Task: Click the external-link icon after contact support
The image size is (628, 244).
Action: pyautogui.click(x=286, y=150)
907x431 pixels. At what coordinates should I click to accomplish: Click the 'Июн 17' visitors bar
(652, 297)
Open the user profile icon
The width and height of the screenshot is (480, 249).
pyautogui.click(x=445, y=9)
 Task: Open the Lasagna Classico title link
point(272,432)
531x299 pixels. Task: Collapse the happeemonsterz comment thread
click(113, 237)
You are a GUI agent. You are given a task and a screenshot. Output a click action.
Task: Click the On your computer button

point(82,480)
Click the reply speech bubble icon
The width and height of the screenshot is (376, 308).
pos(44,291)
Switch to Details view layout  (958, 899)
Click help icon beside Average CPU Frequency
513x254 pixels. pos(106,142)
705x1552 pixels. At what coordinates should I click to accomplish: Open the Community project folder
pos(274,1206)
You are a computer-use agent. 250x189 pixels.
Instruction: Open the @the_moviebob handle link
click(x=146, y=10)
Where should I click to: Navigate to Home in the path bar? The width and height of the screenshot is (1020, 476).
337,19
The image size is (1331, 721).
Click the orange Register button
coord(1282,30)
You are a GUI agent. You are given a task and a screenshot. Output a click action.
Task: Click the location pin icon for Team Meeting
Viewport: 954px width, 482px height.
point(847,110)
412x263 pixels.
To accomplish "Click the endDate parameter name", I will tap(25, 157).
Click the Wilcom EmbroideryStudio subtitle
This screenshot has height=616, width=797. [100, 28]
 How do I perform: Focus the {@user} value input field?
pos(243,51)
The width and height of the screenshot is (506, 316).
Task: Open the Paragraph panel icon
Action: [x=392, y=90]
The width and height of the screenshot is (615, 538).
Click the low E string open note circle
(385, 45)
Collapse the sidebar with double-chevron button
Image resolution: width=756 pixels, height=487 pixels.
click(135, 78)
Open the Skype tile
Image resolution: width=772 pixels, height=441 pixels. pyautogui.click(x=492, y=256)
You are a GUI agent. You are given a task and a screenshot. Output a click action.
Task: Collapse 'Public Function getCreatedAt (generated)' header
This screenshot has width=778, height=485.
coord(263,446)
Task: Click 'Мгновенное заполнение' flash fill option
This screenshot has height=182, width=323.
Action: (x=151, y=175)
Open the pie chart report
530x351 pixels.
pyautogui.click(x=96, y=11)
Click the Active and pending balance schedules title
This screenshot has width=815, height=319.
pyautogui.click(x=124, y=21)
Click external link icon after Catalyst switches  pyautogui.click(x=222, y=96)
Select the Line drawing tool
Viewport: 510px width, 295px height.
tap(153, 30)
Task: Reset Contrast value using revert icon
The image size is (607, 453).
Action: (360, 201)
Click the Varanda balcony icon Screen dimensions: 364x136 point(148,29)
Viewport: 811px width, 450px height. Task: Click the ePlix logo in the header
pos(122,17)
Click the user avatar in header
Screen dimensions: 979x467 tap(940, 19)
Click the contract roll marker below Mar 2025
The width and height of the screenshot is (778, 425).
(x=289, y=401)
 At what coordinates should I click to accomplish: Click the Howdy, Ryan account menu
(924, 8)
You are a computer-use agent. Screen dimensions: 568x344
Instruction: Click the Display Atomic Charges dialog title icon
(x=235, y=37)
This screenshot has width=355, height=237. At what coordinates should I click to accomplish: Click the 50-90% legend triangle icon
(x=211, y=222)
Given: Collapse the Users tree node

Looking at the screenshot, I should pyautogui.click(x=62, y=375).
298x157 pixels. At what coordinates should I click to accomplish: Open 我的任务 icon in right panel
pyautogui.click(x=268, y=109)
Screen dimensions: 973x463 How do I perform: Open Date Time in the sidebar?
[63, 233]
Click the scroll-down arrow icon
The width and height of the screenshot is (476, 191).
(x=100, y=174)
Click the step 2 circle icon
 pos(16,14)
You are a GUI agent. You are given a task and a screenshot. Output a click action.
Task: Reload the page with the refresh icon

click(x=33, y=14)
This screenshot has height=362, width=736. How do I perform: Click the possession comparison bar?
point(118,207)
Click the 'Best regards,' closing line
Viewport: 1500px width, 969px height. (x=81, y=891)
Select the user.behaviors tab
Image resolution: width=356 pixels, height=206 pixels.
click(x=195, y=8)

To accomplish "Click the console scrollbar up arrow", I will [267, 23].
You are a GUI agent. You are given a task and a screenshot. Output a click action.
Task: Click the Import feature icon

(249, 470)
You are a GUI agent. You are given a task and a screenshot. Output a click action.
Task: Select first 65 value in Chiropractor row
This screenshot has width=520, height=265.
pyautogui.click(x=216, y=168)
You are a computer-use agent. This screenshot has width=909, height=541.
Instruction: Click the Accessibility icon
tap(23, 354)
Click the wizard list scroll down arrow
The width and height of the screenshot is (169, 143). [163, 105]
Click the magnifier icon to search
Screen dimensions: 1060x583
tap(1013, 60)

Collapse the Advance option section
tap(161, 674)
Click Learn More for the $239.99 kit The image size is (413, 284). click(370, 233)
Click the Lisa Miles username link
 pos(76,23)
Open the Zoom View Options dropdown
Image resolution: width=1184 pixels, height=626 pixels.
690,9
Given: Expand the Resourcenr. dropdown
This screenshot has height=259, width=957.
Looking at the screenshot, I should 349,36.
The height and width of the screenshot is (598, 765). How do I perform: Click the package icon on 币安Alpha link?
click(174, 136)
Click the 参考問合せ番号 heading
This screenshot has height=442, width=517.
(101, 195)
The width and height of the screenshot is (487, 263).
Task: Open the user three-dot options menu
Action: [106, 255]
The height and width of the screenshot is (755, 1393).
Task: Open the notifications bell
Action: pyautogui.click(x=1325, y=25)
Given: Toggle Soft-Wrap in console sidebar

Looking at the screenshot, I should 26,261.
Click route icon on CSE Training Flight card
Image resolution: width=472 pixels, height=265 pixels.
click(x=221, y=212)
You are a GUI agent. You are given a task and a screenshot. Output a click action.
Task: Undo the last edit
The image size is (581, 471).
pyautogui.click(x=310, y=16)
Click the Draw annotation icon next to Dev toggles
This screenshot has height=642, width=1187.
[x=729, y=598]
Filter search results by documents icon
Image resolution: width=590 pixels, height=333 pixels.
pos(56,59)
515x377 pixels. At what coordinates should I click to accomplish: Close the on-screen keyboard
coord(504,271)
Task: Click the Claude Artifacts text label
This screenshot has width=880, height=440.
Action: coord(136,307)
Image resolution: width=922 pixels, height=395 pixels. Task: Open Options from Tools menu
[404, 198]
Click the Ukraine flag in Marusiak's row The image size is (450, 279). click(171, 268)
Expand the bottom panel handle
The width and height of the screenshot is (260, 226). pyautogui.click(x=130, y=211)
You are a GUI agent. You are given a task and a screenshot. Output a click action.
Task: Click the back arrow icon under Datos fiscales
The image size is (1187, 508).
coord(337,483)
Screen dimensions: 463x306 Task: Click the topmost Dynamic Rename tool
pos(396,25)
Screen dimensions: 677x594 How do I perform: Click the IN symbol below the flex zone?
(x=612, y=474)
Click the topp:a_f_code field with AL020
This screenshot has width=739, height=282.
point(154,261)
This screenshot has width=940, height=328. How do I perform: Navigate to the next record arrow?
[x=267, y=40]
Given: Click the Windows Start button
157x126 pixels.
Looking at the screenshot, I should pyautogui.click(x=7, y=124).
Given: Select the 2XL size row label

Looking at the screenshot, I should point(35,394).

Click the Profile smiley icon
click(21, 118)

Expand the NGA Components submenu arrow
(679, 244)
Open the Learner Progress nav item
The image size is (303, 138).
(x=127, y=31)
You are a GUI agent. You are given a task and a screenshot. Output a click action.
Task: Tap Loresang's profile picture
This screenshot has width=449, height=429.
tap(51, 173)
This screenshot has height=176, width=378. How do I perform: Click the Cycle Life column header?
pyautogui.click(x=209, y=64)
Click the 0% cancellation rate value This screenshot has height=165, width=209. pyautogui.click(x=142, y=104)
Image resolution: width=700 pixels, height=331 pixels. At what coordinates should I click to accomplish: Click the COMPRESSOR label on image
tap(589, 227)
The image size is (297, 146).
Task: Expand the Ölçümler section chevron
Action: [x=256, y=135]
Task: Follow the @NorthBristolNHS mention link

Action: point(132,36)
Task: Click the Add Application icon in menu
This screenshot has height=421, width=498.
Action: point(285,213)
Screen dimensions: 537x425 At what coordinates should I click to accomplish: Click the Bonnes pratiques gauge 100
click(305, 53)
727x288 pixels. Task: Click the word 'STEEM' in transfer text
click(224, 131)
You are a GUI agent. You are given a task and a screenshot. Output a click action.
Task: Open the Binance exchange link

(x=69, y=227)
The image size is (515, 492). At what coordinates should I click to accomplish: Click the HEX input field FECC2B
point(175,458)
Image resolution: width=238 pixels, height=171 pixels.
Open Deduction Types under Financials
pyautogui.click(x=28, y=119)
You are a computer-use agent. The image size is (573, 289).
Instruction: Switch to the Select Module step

EXERCISE DETAILS: Return exactly the lines above from the line that has "Switch to Details" through the line that has "Task: Collapse 'Public", inclusive, and nothing else.

WRITTEN SOLUTION:
Switch to Details view layout  (958, 899)
Click help icon beside Average CPU Frequency
513x254 pixels. pos(106,142)
705x1552 pixels. At what coordinates should I click to accomplish: Open the Community project folder
pos(274,1206)
You are a computer-use agent. 250x189 pixels.
Instruction: Open the @the_moviebob handle link
click(x=146, y=10)
Where should I click to: Navigate to Home in the path bar? The width and height of the screenshot is (1020, 476).
337,19
The image size is (1331, 721).
Click the orange Register button
coord(1282,30)
You are a GUI agent. You are given a task and a screenshot. Output a click action.
Task: Click the location pin icon for Team Meeting
Viewport: 954px width, 482px height.
point(847,110)
412x263 pixels.
To accomplish "Click the endDate parameter name", I will tap(25, 157).
Click the Wilcom EmbroideryStudio subtitle
This screenshot has height=616, width=797. [100, 28]
 How do I perform: Focus the {@user} value input field?
pos(243,51)
The width and height of the screenshot is (506, 316).
Task: Open the Paragraph panel icon
Action: [x=392, y=90]
The width and height of the screenshot is (615, 538).
Click the low E string open note circle
(385, 45)
Collapse the sidebar with double-chevron button
Image resolution: width=756 pixels, height=487 pixels.
click(135, 78)
Open the Skype tile
Image resolution: width=772 pixels, height=441 pixels. pyautogui.click(x=492, y=256)
You are a GUI agent. You are given a task and a screenshot. Output a click action.
Task: Collapse 'Public Function getCreatedAt (generated)' header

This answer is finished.